┌──

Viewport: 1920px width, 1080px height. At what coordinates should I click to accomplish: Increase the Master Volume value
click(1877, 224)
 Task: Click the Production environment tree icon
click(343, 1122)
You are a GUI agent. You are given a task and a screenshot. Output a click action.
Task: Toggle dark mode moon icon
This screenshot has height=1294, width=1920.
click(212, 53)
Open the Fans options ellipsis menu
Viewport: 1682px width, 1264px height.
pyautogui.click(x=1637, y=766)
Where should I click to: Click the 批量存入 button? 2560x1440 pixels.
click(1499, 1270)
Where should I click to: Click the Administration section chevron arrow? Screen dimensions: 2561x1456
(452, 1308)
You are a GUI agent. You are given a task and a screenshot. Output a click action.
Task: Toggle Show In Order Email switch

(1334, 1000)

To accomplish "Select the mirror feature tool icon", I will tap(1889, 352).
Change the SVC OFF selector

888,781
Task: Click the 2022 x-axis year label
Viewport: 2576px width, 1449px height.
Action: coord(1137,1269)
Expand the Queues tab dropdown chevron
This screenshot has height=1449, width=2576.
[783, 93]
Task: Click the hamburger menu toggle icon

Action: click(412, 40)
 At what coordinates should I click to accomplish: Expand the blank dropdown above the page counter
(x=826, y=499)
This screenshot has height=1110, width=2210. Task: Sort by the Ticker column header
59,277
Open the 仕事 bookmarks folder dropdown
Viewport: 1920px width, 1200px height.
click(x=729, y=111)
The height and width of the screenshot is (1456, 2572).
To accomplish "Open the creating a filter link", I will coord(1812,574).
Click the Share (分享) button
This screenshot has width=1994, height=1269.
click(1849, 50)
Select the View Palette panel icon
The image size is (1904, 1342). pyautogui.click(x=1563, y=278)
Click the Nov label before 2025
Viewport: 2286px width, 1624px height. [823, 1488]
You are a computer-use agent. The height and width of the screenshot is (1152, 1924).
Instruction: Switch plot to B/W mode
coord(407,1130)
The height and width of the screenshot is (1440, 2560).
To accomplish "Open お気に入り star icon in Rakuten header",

└──

DIRECTIONS:
The records above are to be output in full and without error.

REPLY TO THE EXERCISE:
Viewport: 1920px width, 1080px height. At what coordinates should I click to accomplish: Increase the Master Volume value
click(1877, 224)
 Task: Click the Production environment tree icon
click(343, 1122)
You are a GUI agent. You are given a task and a screenshot. Output a click action.
Task: Toggle dark mode moon icon
This screenshot has height=1294, width=1920.
click(212, 53)
Open the Fans options ellipsis menu
Viewport: 1682px width, 1264px height.
pyautogui.click(x=1637, y=766)
Where should I click to: Click the 批量存入 button? 2560x1440 pixels.
click(1499, 1270)
Where should I click to: Click the Administration section chevron arrow? Screen dimensions: 2561x1456
(452, 1308)
You are a GUI agent. You are given a task and a screenshot. Output a click action.
Task: Toggle Show In Order Email switch

(1334, 1000)

To accomplish "Select the mirror feature tool icon", I will tap(1889, 352).
Change the SVC OFF selector

888,781
Task: Click the 2022 x-axis year label
Viewport: 2576px width, 1449px height.
Action: coord(1137,1269)
Expand the Queues tab dropdown chevron
This screenshot has height=1449, width=2576.
[783, 93]
Task: Click the hamburger menu toggle icon

Action: click(412, 40)
 At what coordinates should I click to accomplish: Expand the blank dropdown above the page counter
(x=826, y=499)
This screenshot has height=1110, width=2210. Task: Sort by the Ticker column header
59,277
Open the 仕事 bookmarks folder dropdown
Viewport: 1920px width, 1200px height.
click(x=729, y=111)
The height and width of the screenshot is (1456, 2572).
To accomplish "Open the creating a filter link", I will coord(1812,574).
Click the Share (分享) button
This screenshot has width=1994, height=1269.
click(1849, 50)
Select the View Palette panel icon
The image size is (1904, 1342). pyautogui.click(x=1563, y=278)
Click the Nov label before 2025
Viewport: 2286px width, 1624px height. [823, 1488]
You are a computer-use agent. The height and width of the screenshot is (1152, 1924).
Instruction: Switch plot to B/W mode
coord(407,1130)
The height and width of the screenshot is (1440, 2560).
To accomplish "Open お気に入り star icon in Rakuten header",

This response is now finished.